Datanglah ke Pulau Seram[2], di sebelah utara Pulau Ambon, Provinsi Maluku. Penduduk di sana sedang memasuki musim panen, panen cengkeh[3]. Baik di Seram Bagian Barat maupun di Seram Bagian Timur. Selain itu, hampir di seluruh wilayah Maluku, saat ini, para petani cengkeh tengah memasuki masa panen. Mereka tidak langsung menjualnya, meski sangat butuh uang. Karena, harga komoditas yang di masa lalu sangat diburu bangsa Eropa tersebut, kini sedang jatuh. Anjloknya tidak tanggung-tanggung. Dari pantauan beberapa pekan terakhir, hingga Rabu (19/8/2015) lalu, harga cengkeh di tingkat petani di sana, Rp 60.000 per kilogram. Harga itu termasuk harga paling rendah, selama 15 tahun terakhir. Bagaimana saudara-saudara kita di sana menyiasatinya?
Memilih Rentenir, Menghadang Risiko
Petani cengkeh di Seram, tetap memanen cengkeh, sebagaimana biasanya mereka menyambut musim panen. Tentang harga jual yang anjlok drastis, mereka melihat itu sebagai bagian dari perubahan zaman, yang tak mungkin terelakkan. Mereka masih menaruh harapan, bahwa dalam waktu yang tidak lama lagi, harga cengkeh akan bergerak naik. Karena itu, pada panen kali ini, mereka tidak langsung menjualnya. Mereka memilih menyimpan hasil panen tersebut untuk sementara waktu, sembari berharap harga jual cengkeh segera bergerak naik.
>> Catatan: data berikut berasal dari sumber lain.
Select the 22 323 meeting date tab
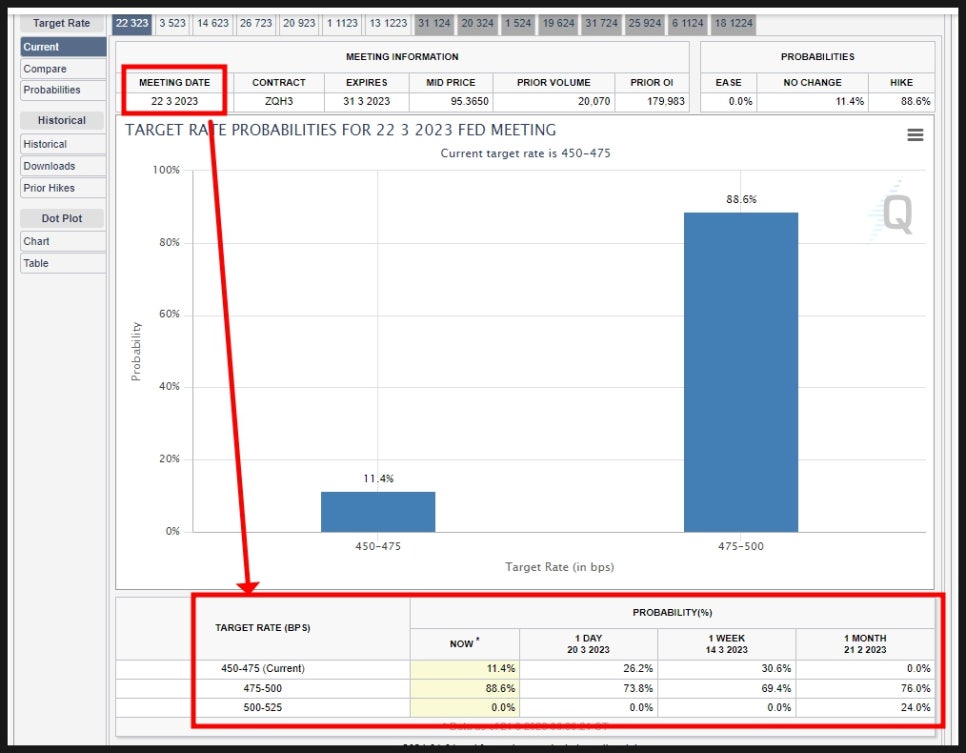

Untuk membiayai pemanenan, untuk membiayai kehidupan sehari-hari, serta untuk menutupi kebutuhan anak-anak sekolah, para petani cengkeh Pulau Seram itu meminjam uang dari rentenir[4]. Mereka yang disebut rentenir ini, memang sudah biasa meminjamkan uang kepada petani cengkeh yang membutuhkan. Praktis, kebiasaan meminjam uang dari rentenir, bukan hanya di sana, tapi juga berlangsung di banyak tempat di tanah air. Bunga pinjaman yang ditetapkan oleh rentenir, kemudian disepakati oleh petani peminjam, memang rata-rata di atas suku bunga yang berlaku di bank.
Mereka berani pinjam uang dengan bunga 10 persen per bulan kepada rentenir, karena mereka yakin akan mampu mengembalikannya. Begitu harga cengkeh bergerak naik, mereka melepas cengkeh ke pasar, dan utang langsung dibayar. Ini mekanisme transaksi yang selama ini berlangsung di kalangan petani cengkeh di Seram. Dalam hitung-hitungan petani di sana, minimal harga cengkeh Rp 85.000 per kilogram, baru mereka akan menjual. Biaya produksi mereka di kisaran Rp 80.000-Rp 85.000 per kilogram. Di salah satu lokasi transaksi cengkeh di kawasan Riyool, Jalan Setia Budi, Kota Ambon, pada Jumat (7/8/2015), cengkeh diperdagangkan dengan harga Rp 75.000 per kilogram[5].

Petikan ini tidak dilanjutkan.